Вместо устричных раковин, которыми жители Города-в-Долине привыкли есть похлёбку, выдали странные бронзовые палочки: с одной стороны на них было расширение в форме раковины, а с другой они были заострены. Пескарь обратил внимание, что некоторые из воинов довольно умело хлебают варево этими палочками с углублениями на конце, время от времени подхватывая на острый конец слишком большие куски. Вскоре юноша услышал и название приспособления – ложка. Пошарив взглядом по столу, Пескарь обнаружил ложку, которая, видимо, полагалась ему, и сначала неловко, а потом все более умело приспособился есть с ее помощью. Ощущение было новое, забавное и скорее приятное.
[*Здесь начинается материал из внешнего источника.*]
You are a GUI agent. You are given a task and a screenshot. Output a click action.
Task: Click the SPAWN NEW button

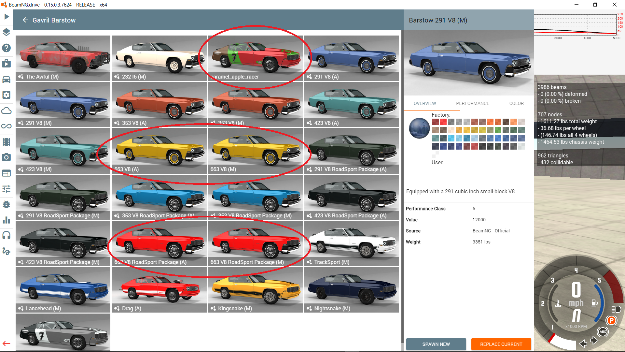[x=436, y=344]
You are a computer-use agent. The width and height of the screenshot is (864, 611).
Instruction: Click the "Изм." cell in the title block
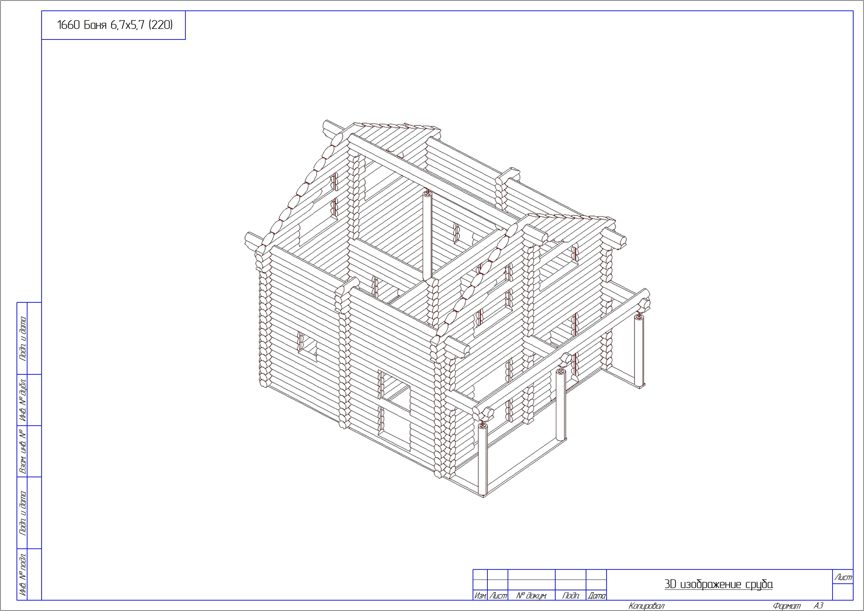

Козлик тоже сразу освоил ложку, Увальню это давалось гораздо труднее, и значительная часть налитой ему похлебки оказалась на его льняном доспехе. А Ящерка предпочел обойтись без новшеств и хлебал через край чашки, помогая себе руками.
Еще меньше, чем трапезная, Пескарю понравилось отхожее место во дворце. Оно было у стены, выходящей в море – несколько дыр в деревянном настиле нависали над обрывом. При этом сам настил ничем не отделялся от внутреннего двора, и справлять нужду приходилось на глазах у всех, кто в это время во дворе находился.
На ночлег воины улеглись здесь же – кто во внутреннем дворе, кто в трапезной, на столах и под ними.
Старейшина Копьё, в сильном подпитии, ненадолго вышел из главной башни дворца и, с трудом ворочая языком, сообщил воинам Грома, что поход против пиратов будет скоро, но точно не завтра. Поэтому можно пировать. После этого Копьё вновь скрылся в башне, а воины-кадмийцы вытащили откуда-то из закромов дворца амфору, полную вина, откупорили её и раздали гостям кубки. Чашу для разбавления вина тоже достали, но она оказалась слишком маленькой на такую ораву, поэтому воины стали пить вино неразбавленным, как дикари. Началось какое-то дикое, разнузданное веселье, которого Пескарю до сих пор не доводилось видеть. Каждый торопился напиться допьяна как можно быстрее, словно куда-то опаздывал, и в скором времени почти все набрались до безобразия.